Extracted records:
:::

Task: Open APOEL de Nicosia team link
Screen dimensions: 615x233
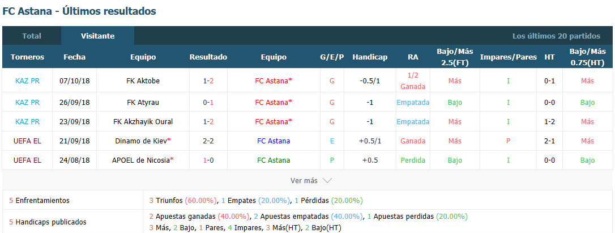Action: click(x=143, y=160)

:::

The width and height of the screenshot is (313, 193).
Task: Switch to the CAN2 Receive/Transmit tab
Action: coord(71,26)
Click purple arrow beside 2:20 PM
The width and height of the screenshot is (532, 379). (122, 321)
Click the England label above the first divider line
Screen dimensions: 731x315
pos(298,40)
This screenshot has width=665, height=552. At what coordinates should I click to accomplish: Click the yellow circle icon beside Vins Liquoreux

:::

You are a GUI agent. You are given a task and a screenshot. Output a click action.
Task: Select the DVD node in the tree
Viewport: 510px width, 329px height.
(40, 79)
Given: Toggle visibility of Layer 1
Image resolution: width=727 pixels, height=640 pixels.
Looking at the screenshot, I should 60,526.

:::

What you are asked to do:
Please make an exact copy of the lines above from the line with "Click the England" through the line with "This screenshot has", both ends included.

Solution below:
Click the England label above the first divider line
Screen dimensions: 731x315
pos(298,40)
This screenshot has width=665, height=552. At what coordinates should I click to accomplish: Click the yellow circle icon beside Vins Liquoreux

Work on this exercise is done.